TASK STATEMENT :: If a line in the entries below contains "badge", copy it.

•••

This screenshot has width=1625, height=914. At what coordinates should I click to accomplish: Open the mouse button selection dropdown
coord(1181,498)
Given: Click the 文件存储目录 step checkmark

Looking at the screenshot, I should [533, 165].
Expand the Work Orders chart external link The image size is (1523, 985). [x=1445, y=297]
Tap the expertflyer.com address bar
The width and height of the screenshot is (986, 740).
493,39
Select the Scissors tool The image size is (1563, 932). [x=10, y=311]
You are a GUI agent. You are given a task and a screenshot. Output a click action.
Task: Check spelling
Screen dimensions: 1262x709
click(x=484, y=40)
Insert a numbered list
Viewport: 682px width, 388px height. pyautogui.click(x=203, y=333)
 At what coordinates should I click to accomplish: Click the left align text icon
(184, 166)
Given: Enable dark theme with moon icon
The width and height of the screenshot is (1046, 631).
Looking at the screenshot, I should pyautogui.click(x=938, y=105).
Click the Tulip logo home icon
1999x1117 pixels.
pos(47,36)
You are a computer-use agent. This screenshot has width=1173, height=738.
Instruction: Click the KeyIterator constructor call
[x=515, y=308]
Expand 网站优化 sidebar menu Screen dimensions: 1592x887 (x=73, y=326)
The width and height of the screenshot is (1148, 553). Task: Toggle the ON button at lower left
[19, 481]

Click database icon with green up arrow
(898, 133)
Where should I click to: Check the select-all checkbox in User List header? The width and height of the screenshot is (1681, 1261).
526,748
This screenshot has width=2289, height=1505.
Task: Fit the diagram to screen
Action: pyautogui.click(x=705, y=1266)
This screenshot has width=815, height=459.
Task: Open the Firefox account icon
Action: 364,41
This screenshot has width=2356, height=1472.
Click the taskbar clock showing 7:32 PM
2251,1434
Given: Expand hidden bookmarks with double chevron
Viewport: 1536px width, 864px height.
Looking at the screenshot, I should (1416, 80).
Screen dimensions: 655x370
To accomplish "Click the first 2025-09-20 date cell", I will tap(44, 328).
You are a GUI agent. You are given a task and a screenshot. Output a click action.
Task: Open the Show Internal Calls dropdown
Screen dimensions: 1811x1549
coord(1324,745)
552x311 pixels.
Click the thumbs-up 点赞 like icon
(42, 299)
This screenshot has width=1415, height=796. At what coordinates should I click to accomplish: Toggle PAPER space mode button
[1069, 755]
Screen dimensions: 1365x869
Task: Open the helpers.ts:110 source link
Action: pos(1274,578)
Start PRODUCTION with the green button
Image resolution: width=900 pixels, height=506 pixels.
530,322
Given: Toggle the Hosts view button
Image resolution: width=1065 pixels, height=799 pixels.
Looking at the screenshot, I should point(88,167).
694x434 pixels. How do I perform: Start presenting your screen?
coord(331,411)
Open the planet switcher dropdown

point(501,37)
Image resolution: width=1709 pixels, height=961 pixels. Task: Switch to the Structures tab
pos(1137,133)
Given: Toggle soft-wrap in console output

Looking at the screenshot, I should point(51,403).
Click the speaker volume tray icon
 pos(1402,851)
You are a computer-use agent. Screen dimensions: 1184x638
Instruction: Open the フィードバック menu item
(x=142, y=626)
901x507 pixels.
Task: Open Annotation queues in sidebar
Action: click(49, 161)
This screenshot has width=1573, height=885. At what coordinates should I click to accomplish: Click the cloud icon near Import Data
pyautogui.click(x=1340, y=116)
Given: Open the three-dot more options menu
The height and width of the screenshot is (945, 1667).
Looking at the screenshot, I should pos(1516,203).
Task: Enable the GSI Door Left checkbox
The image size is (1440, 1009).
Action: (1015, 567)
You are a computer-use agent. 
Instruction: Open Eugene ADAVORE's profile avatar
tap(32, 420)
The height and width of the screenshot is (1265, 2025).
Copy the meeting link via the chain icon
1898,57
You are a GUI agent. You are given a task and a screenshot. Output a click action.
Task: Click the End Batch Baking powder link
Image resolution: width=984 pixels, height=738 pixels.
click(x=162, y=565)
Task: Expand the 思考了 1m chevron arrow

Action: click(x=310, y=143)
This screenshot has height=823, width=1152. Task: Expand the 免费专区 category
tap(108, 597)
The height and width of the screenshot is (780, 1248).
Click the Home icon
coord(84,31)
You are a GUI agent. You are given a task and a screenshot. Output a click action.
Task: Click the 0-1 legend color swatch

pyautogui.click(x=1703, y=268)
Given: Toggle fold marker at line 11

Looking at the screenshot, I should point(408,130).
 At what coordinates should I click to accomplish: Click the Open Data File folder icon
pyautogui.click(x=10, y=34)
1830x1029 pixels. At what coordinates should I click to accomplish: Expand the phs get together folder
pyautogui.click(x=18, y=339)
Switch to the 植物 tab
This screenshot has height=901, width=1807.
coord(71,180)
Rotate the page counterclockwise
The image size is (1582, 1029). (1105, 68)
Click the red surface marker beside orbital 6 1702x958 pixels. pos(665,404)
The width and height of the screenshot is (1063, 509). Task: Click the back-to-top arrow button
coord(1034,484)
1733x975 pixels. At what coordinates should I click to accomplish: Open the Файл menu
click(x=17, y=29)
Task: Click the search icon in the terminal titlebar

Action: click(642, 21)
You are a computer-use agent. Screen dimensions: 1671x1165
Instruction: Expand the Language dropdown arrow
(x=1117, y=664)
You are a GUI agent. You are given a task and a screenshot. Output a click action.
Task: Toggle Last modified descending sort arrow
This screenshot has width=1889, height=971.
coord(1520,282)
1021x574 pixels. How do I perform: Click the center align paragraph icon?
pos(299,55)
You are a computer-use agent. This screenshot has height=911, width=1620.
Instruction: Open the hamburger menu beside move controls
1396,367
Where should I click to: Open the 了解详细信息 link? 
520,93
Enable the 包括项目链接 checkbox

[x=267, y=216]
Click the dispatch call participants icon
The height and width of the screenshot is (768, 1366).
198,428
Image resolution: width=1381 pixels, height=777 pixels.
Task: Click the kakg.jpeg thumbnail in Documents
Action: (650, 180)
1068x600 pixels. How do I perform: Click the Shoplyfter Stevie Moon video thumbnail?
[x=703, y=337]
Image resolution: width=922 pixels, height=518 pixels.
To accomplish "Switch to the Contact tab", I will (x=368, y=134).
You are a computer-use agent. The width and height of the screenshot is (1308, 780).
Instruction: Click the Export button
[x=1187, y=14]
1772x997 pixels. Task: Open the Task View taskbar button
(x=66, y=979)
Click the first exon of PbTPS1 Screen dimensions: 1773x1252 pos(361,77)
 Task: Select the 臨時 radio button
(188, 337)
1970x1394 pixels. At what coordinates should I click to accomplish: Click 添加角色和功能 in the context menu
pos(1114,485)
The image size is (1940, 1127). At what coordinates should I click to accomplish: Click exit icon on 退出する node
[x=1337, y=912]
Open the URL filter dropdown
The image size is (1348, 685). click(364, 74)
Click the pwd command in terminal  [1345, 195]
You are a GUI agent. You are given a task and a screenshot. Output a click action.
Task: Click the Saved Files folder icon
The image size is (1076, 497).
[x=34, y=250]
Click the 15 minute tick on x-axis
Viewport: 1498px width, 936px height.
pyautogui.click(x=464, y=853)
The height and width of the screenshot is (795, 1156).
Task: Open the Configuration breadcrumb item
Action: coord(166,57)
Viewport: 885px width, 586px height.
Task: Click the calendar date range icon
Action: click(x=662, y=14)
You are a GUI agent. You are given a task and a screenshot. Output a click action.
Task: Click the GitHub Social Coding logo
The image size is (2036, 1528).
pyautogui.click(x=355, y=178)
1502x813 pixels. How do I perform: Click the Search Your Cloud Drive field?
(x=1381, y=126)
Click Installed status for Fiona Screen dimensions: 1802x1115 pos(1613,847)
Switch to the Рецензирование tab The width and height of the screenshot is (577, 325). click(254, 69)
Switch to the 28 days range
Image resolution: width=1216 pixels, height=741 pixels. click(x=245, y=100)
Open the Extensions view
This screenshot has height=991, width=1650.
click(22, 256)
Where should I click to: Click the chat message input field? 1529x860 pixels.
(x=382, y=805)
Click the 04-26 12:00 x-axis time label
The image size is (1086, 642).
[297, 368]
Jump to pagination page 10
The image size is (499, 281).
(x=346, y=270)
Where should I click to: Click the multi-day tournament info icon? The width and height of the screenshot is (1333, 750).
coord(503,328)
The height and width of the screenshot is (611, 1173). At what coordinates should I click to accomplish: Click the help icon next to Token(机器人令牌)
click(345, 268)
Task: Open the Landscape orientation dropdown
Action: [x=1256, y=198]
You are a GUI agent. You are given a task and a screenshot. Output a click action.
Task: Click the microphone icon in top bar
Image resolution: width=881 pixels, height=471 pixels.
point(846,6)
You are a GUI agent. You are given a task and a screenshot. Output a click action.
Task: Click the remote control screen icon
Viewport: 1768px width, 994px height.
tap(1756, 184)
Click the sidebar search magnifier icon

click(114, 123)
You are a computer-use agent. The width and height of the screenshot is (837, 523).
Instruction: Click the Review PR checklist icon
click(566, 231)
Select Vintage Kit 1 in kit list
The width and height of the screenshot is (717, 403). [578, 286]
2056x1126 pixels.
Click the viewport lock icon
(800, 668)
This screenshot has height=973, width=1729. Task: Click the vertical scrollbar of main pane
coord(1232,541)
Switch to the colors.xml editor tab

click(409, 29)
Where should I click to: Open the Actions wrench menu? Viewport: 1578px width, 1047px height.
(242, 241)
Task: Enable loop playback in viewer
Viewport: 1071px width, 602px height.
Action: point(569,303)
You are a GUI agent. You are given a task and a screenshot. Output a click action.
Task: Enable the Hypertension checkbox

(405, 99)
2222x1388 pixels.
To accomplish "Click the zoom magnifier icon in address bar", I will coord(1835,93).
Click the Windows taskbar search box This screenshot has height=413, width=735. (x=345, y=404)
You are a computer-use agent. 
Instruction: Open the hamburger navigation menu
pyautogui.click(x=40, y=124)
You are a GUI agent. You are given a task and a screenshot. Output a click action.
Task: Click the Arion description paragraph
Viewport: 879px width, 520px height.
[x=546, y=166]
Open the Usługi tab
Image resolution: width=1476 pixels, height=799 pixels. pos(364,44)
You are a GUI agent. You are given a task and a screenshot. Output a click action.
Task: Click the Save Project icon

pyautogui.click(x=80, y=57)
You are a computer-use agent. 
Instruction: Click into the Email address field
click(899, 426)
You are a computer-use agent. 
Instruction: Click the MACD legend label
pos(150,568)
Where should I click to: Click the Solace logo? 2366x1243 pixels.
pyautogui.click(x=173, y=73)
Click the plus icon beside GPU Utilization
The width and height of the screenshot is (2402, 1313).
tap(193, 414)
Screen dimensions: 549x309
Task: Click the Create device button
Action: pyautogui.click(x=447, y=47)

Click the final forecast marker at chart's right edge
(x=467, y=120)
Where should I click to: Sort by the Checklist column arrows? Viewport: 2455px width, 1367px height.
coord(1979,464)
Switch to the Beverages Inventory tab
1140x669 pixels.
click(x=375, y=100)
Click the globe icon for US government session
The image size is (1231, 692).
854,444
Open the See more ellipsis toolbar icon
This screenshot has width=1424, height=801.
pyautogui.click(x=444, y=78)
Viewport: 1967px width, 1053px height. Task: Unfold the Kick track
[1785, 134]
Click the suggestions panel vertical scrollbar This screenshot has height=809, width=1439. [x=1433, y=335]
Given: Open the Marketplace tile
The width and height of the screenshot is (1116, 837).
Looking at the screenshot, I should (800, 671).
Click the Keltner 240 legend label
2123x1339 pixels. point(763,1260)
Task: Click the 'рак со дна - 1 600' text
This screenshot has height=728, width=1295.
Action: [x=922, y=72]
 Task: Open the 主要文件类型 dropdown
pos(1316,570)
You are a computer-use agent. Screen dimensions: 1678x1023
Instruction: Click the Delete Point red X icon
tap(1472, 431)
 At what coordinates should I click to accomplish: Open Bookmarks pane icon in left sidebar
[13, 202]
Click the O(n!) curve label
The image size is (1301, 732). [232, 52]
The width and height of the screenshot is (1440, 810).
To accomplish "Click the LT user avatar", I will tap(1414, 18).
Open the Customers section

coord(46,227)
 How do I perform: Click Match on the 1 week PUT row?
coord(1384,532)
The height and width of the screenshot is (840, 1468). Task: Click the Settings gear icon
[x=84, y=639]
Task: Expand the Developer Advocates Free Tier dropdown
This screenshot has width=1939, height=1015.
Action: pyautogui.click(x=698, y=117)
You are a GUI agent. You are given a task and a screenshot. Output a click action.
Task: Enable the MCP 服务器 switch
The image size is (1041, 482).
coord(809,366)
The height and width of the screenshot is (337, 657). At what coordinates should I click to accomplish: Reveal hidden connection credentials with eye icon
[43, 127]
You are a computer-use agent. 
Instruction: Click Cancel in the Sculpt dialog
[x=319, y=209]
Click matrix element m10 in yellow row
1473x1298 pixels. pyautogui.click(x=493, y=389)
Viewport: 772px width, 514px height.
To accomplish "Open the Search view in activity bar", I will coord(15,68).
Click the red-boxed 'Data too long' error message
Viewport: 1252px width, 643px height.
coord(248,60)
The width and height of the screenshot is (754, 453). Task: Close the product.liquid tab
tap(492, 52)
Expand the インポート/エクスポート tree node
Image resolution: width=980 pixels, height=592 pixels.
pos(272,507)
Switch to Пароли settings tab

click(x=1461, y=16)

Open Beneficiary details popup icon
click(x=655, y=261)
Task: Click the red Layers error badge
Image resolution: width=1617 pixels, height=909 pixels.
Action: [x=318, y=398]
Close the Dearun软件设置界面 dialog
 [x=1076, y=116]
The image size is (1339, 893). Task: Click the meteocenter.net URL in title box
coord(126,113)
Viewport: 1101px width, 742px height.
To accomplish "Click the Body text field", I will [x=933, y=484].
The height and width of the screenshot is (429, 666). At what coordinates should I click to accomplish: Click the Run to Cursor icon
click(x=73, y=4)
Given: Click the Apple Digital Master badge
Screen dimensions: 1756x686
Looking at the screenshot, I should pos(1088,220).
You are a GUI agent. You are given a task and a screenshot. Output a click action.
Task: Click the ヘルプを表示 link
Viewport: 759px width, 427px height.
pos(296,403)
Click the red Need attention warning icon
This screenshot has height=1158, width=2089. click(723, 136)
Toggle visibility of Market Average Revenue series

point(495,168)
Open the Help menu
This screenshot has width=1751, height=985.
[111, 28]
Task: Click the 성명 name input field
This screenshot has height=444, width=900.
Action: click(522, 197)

•••

RESULT ::
Task: Click the red Layers error badge
Given: Click the Apple Digital Master badge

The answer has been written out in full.